MUHAMMADIYAH.OR.ID, LAMPUNG- Umat Islam sedunia kehilangan ulama besar yang berpikiran moderat dan maju, yakni Sjeikh Yusuf Qaradhawi. Ulama yang kini tinggal di Doha Qatar itu dalam beberapa tahun terakhir mempengaruhi pemikiran wasathiyah Islam.
“Transformasi pemikirannya yang semula lebih puritan menjadi maju menunjukkan perkembangan pemikiran Islam yang selalu dinamis dan tidak statis,” tutur Ketua Umum Pimpinan Pusat Muhammadiyah Haedar Nashir pada Selasa (27/9).
Yusuf Qaradhawi ketika berkunjung ke PP Muhammadiyah di Jakarta tiga dekade lalu dengan tegas menyatakan hisab itu qothiy (pasti) sedangkan rukyat itu dhanny (meragukan, banyak kemungkinan) sangat mencerdaskan dan mencerahkan umat.
Menurut Haedar umat Islam sedunia memang ketika berhadapan dengan hukum alam yang pasti, lebih-lebih menyangkut hari dan tanggal atau bulan dan tahun meniscayakan ilmu yang pasti dan kepastian agar segala transaksi dan regulasi hidup sehari-hari itu memiliki kepastian.
“Kecuali untuk hal-hal yang abstrak, sosial, dan ranah hidup yang metafisika.
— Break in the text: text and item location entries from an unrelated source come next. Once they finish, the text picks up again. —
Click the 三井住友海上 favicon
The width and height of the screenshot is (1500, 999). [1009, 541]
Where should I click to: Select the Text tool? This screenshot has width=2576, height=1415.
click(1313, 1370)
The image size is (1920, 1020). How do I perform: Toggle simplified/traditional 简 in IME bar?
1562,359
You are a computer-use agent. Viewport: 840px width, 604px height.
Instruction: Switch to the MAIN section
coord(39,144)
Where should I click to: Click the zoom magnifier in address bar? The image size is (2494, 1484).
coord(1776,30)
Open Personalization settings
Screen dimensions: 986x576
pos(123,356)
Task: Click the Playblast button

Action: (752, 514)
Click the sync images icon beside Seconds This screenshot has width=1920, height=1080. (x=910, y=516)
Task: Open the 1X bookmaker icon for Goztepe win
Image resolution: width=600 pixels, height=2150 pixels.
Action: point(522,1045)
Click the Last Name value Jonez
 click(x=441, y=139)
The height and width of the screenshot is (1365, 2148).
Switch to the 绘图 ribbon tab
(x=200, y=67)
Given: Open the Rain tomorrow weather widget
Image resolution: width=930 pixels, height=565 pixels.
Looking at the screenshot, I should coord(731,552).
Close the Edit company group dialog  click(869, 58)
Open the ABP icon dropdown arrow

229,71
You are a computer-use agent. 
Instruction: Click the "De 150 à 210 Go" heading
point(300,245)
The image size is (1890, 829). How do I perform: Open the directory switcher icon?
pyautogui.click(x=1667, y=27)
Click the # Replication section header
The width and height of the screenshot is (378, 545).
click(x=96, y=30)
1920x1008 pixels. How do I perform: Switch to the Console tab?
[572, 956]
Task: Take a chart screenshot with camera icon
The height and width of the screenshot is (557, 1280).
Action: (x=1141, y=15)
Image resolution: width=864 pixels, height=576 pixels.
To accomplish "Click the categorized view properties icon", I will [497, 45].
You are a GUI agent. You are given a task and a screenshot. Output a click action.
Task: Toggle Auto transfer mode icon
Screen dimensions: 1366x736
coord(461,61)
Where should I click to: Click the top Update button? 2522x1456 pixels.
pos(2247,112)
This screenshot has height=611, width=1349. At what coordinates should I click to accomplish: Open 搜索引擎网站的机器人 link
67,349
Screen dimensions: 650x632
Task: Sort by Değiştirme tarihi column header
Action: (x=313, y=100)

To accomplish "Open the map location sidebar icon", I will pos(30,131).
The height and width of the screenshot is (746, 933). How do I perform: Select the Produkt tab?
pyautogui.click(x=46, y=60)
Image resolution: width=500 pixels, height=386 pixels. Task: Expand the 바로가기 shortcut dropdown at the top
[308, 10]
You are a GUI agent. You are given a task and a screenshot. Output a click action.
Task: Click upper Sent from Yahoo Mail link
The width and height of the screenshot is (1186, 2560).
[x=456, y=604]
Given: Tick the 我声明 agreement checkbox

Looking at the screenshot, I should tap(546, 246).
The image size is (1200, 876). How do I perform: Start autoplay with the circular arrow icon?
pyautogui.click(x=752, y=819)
Jika ingin merebut masa depan lebih-lebih pebgetahuan alam semesta perlu ilmu pengetahuan yang pasti dan dapat dipertanggungjawabkan kebenarannya secara lebih objektif,” jelas Haedar.
Syekh Yusuf Qaradhawi juga melalui karya-karyanya terbaru banyak mempromosikan pandangan keislaman yang wasathiyyah. Diajak umat Islam agar maju dan tengahan dalam beragama, serta tidak fanatik dan ekstrem. Termasuk dalam ideologi dan politik, beliau memiliki pandangan yang tengahan dengan dasar argumentasi nash yang kuat.
“Karyanya tentang jihad yang sangat tebal juga memahamkan tentang jihad multiaspek yang memerlukan pemahaman dan konteks yang luas,” jelas Haedar.
Bersama dengan itu, tambah Haedar, Syekh Yusuf juga mengajak umat Islam untuk hadir dan mampu menjawab tantangan zaman yang kompleks saat ini. Beliau ulama klasik yang mampu membaca dan berwawsan maju di tengah kehidupan modern dengan pandangan inklusif dan kosmopolitan.
“Ulama dan kader Islam muda di manapun saat ini penting belajar dan mengikuti jejak hidup dan pemikiran ulama besar ini. Bila ulama sepuh berpikir keislaman yang maju dan tengahan, maka terasa jumud manakala ulama-ulama muda Islam saat ini masih ada yang berpikiran konservatif dan ekslusif,” tutup Haedar.